Para buscar más operaciones fracasadas hay que viajar a los países nórdicos. En Islandia pinchó el intento de Arion Banki por hacerse con Islandsbanki. Y en Dinamarca las dos ofertas sobre Nordfyns Bank, de Fynske Bank y de Middelfart Sparekasse.
Todo ello pone aún más en cuestión las operaciones transfronterizas. Son el gran objeto de deseo de los reguladores, con el objetivo de crear grandes entidades paneuropeas que puedan competir de tú a tú con los todopoderosos bancos estadounidenses. Las entidades, sin embargo, son recelosas de entregarse a operaciones fuera de sus fronteras, al considerar que la fragmentación de la regulaciones nacionales y la incompleta unión bancaria (a falta de crearse un fondo de garantía único), complica enormemente las ganancias. Entraña, además, un alto riesgo de ejecución.

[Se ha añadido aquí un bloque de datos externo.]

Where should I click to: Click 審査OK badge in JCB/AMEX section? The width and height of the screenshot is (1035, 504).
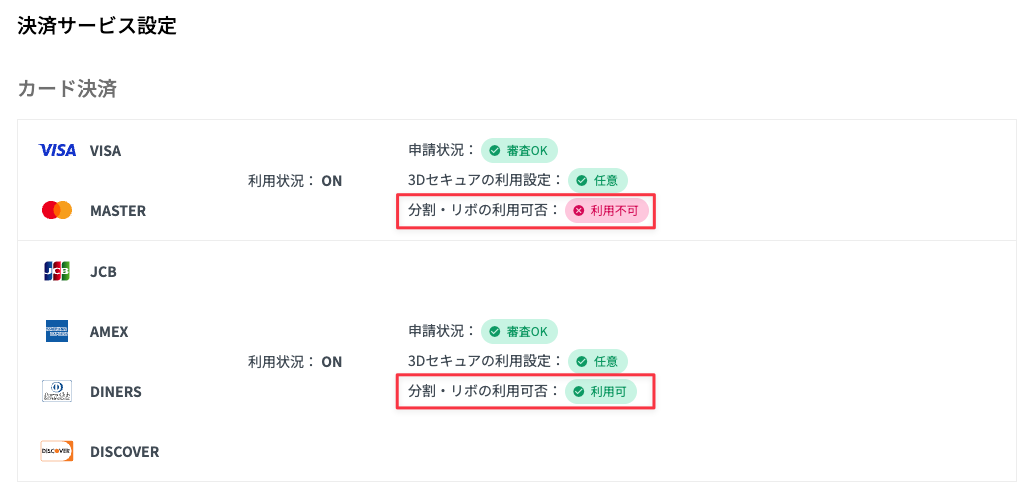pyautogui.click(x=519, y=331)
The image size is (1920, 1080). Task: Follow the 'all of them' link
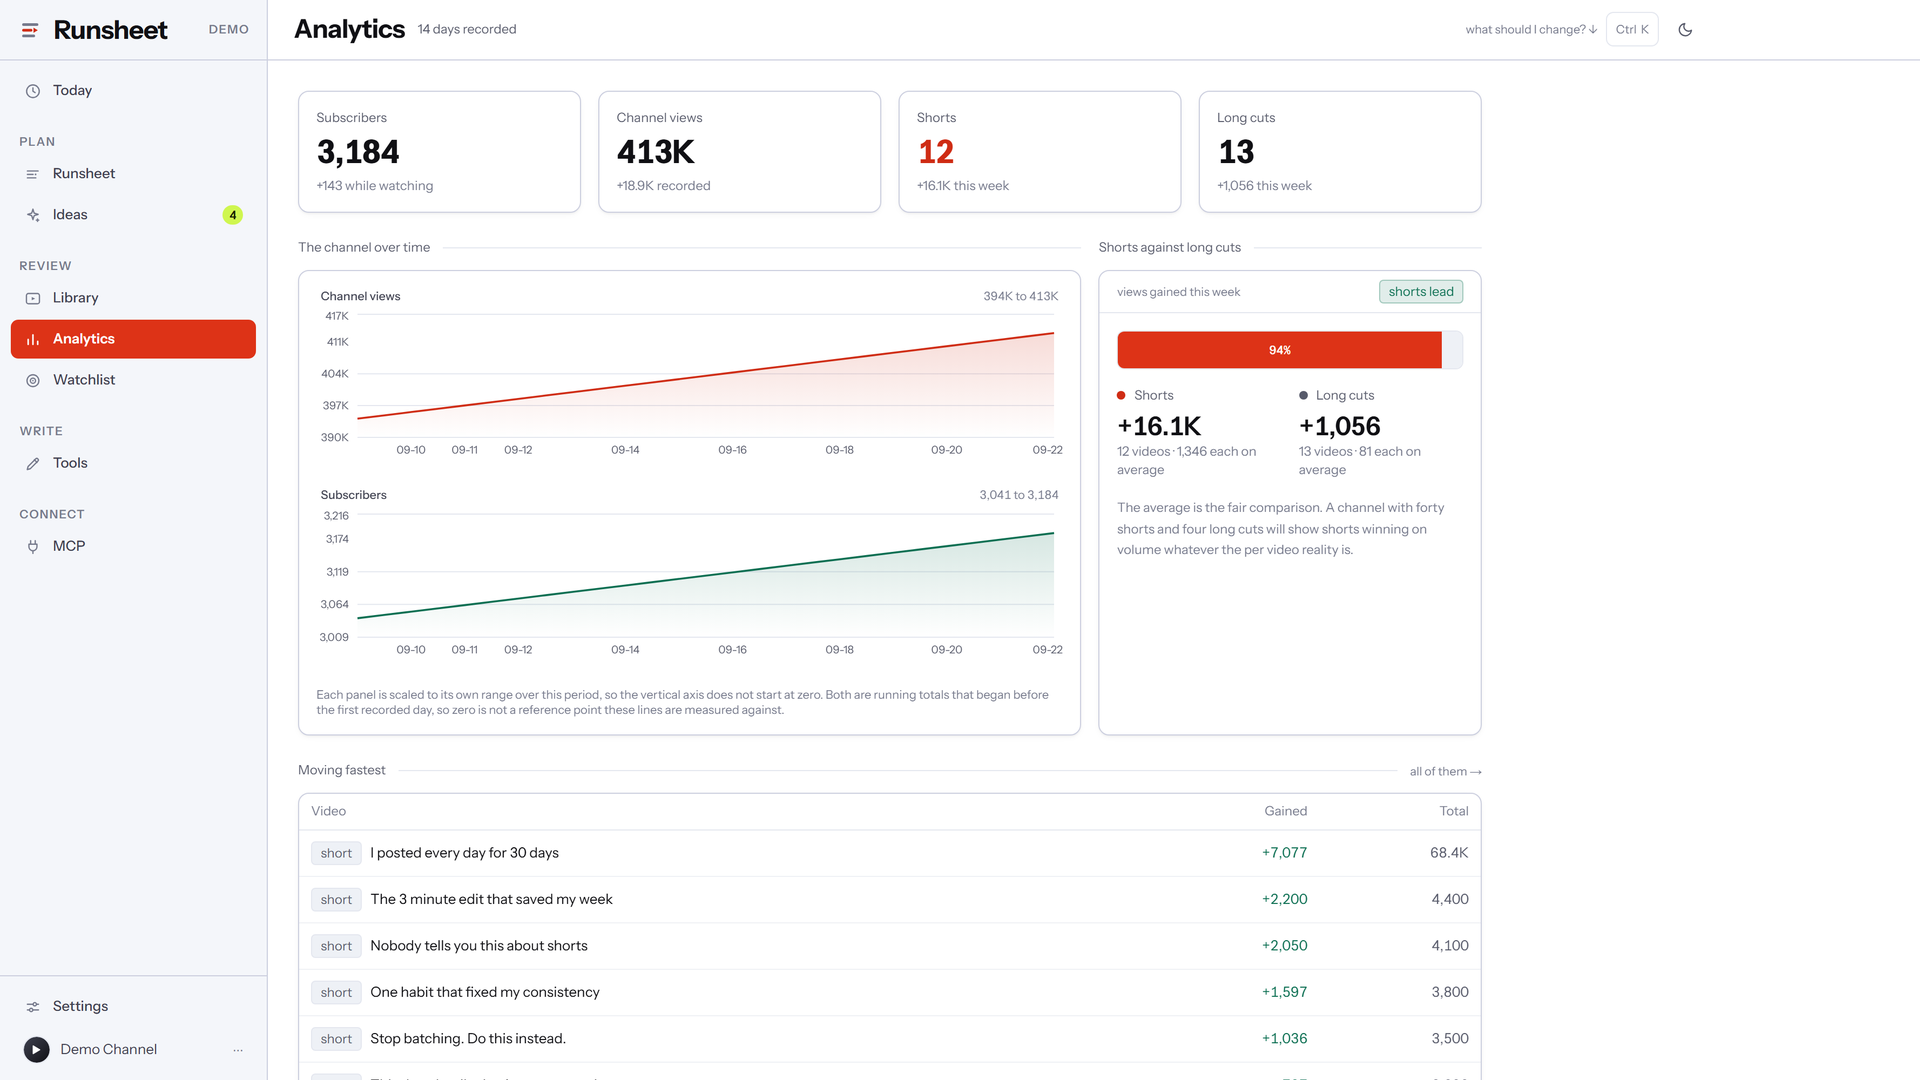click(x=1445, y=772)
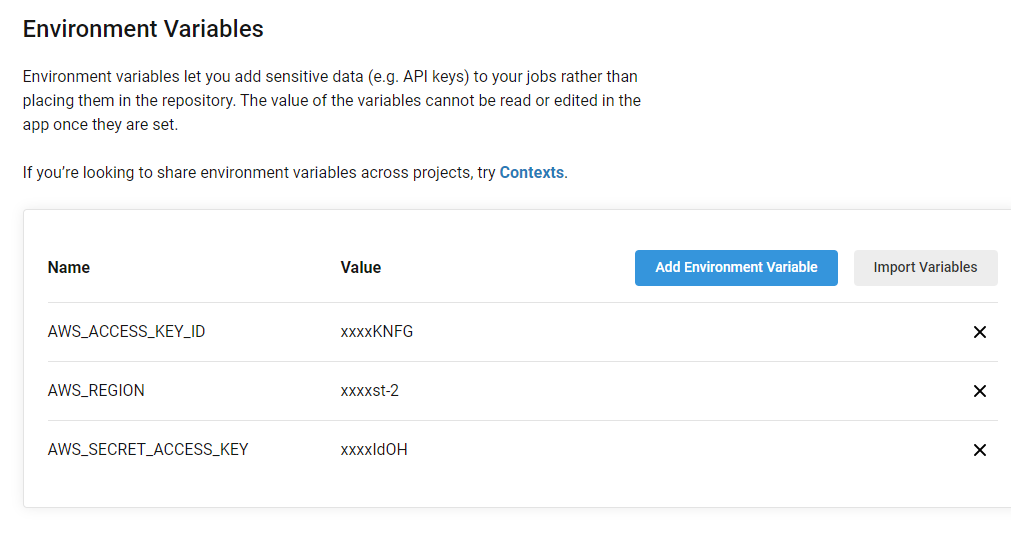Click the Name column header
This screenshot has width=1011, height=545.
coord(69,268)
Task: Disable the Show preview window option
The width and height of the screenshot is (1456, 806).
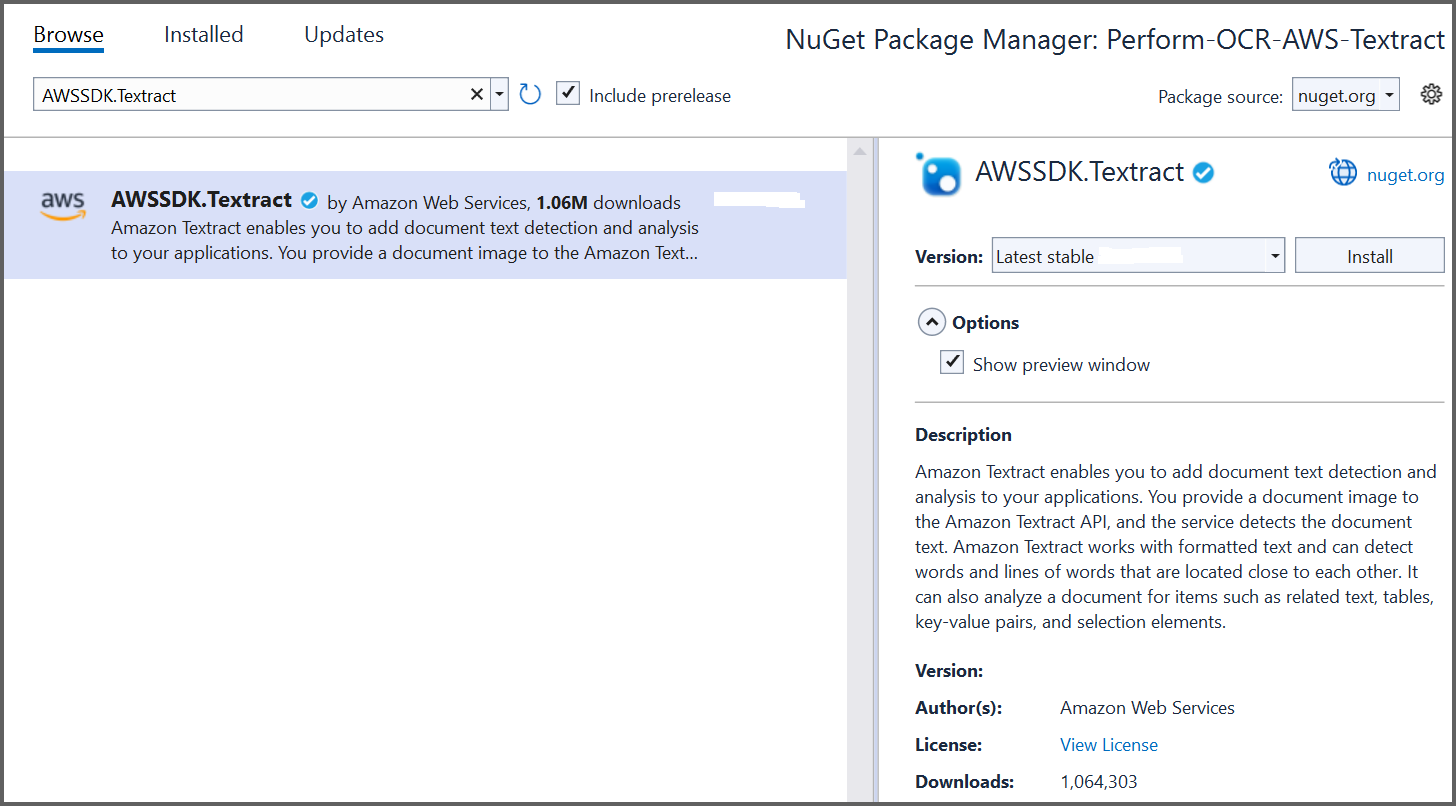Action: coord(951,362)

Resulta paradójico, por tanto, que todas las transacciones fracasadas han sido nacionales y las tres internacionales que se produjeron el año pasado sí se saldaran con éxito. Dos de ellas las ha protagonizado el Santander. El banco de Ana Botín, por un lado, acordó la venta de su banco en Polonia a Erste Bank, una operación aún por cerrarse y que rozó los 7.000 millones en valor. Erste Bank, una entidad de origen austríaco, ha desplegado en los últimos años una agresiva expansión por el este de Europa, a imagen de los deseos de los reguladores, y está presente en países como República Checa, Eslovaquia, Rumanía, Hungría, Croacia y Serbia.
El Santander, por su parte, dedicó parte del dinero recabado de esta venta a adquirir TSB, la filial del Sabadell en el Reino Unido, que le vendió en plena opa del BBVA en uno de los múltiples giros de guion de la operación española. La compra, que está pendiente aún del sí de las autoridades británicas y se espera que se cierre en el primer trimestre de este año, le permitirá reforzar su enseña en ese país y colocarse como el tercer banco del mercado.
La otra gran operación transfronteriza fue la venta del banco portugués Novo Banco por parte del fondo Lone Star. Finalmente lo adquirió el francés BPCE, la matriz de las cajas de ahorro de ese país. Se impuso en esa batalla a CaixaBank, que está presente también en el mercado luso, y que sufrió en este objetivo con la oposición del Gobierno de ese país a que los bancos españoles ganasen más cuota allí.
Tanto estas tres operaciones transfronterizas como las dos italianas (Mediobanca-Monte dei Paschi y Banca Popolare di Sondrio-BPER), engrosan la lista de transacciones exitosas. Su valoración ronda los 35.000 millones de euros, muy cerca del monto de las fracasadas.